Syrians gather near a hospital following a deadly chemical attack in the city of Aleppo on March 19, 2013.
A new report has revealed that chemical arms used by Takfiri militants in an attack near Syria’s northwestern province of Aleppo in March had been provided by two Qatari officers through Turkey.
According to a Saturday report by the Lebanese newspaper al-Akhbar
, Qatari officers Fahd Saeed al-Hajiri and Faleh Bin Khalid al-Tamimi were behind the transfer of chemical substances to anti-Syria militants through Ankara.
The Qatari officers were later killed in a suspicious explosion in Somalia in May, the report said.
On March 19, over two dozen people were killed and many others injured when foreign-backed militants fired missiles containing a chemical substance into the Khan al-Assal region in the northwestern city of Aleppo, Syria’s official news agency SANA reported.
The new report by the Lebanese daily was based on information received from the security service of an unnamed country in the region. The details of the case had been handed over to the Russian intelligence agency (FSB), the report said.
In an attempt to cover up the issue as Moscow demanded Ankara for explanation, Turkey announced that it had confiscated two kilograms of the nerve agent sarin following the arrest of 12 members of the terrorist al-Nusra Front, the report added.
On May 30, Turkish media reported that two kilograms of sarin gas as well as heavy weapons had been discovered during raids on the homes of 12 members of the al-Qaeda-affiliated al-Nusra Front in Turkey’s southern city of Adana, located some 150 kilometers (93 miles) from the border with Syria.

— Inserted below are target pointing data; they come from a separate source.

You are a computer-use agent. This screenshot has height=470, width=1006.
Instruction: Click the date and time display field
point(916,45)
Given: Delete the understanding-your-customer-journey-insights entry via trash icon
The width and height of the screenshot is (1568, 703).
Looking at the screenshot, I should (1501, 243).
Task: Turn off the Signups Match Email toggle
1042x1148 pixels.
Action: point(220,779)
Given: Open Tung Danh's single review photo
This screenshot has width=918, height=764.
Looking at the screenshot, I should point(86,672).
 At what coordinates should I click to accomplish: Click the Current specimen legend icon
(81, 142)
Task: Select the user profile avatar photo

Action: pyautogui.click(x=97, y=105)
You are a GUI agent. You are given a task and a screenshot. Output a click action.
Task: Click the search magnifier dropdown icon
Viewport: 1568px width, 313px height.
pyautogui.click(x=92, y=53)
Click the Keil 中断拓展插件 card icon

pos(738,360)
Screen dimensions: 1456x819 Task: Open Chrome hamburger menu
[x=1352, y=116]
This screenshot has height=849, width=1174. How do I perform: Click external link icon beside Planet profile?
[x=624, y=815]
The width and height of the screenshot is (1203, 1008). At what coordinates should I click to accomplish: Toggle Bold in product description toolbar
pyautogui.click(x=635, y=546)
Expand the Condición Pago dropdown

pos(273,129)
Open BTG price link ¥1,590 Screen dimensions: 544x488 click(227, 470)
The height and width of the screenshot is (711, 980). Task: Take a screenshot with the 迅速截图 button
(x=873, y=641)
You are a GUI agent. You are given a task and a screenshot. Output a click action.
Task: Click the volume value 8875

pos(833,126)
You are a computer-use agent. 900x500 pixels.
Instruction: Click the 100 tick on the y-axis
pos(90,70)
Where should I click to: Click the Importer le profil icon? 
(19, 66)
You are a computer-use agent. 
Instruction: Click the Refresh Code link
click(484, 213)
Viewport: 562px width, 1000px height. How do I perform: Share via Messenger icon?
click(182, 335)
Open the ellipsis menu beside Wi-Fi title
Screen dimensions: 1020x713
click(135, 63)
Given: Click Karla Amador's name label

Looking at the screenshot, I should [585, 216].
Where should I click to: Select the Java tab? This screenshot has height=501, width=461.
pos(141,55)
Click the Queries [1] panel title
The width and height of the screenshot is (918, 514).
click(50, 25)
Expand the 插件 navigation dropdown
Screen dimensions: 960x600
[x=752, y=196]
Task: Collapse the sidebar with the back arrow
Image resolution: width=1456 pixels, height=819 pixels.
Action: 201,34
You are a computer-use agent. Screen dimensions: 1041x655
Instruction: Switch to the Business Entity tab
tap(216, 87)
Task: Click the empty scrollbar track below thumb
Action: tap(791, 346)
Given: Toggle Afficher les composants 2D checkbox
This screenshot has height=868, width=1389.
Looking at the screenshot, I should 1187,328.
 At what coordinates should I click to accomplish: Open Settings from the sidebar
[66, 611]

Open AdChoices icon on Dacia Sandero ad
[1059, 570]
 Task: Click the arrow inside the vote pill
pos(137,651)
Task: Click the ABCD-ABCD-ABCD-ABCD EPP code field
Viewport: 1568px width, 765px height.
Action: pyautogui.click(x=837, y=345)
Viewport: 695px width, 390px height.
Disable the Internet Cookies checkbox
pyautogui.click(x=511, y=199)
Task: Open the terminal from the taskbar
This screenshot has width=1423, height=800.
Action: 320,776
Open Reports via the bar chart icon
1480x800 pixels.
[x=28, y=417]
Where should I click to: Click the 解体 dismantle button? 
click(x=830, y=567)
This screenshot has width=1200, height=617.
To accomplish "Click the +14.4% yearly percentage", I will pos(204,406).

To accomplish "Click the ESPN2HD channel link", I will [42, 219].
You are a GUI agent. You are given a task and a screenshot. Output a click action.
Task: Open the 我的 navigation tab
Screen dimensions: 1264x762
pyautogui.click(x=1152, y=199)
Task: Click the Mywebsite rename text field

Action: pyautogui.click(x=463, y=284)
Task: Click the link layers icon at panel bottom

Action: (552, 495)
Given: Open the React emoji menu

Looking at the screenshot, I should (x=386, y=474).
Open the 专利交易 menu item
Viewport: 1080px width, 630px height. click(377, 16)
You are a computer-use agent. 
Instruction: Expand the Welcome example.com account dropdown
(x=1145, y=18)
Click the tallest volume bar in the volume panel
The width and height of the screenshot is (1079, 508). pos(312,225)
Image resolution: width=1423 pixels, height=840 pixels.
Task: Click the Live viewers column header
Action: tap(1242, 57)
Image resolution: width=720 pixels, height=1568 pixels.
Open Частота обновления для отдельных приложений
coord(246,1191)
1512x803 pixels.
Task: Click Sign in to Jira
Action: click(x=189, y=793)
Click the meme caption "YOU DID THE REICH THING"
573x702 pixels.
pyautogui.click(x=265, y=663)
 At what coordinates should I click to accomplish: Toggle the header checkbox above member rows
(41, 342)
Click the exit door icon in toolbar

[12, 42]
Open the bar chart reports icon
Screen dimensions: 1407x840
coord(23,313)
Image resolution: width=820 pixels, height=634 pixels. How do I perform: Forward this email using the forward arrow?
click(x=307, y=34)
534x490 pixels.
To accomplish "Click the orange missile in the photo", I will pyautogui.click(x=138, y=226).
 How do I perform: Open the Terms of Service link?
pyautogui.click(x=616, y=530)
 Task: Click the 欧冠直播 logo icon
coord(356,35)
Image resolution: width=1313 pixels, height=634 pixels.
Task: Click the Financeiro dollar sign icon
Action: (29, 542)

The United States has claimed that the Syrian government has used chemical weapons against the militants and thus crossed Washington’s “red line,” while Damascus dismisses the allegations as mere “lies” and “fabrications.”
On May 5, the UN Independent Commission of Inquiry on Syria said it found testimony from victims and medical staff that shows militants had used the nerve agent sarin in Syria.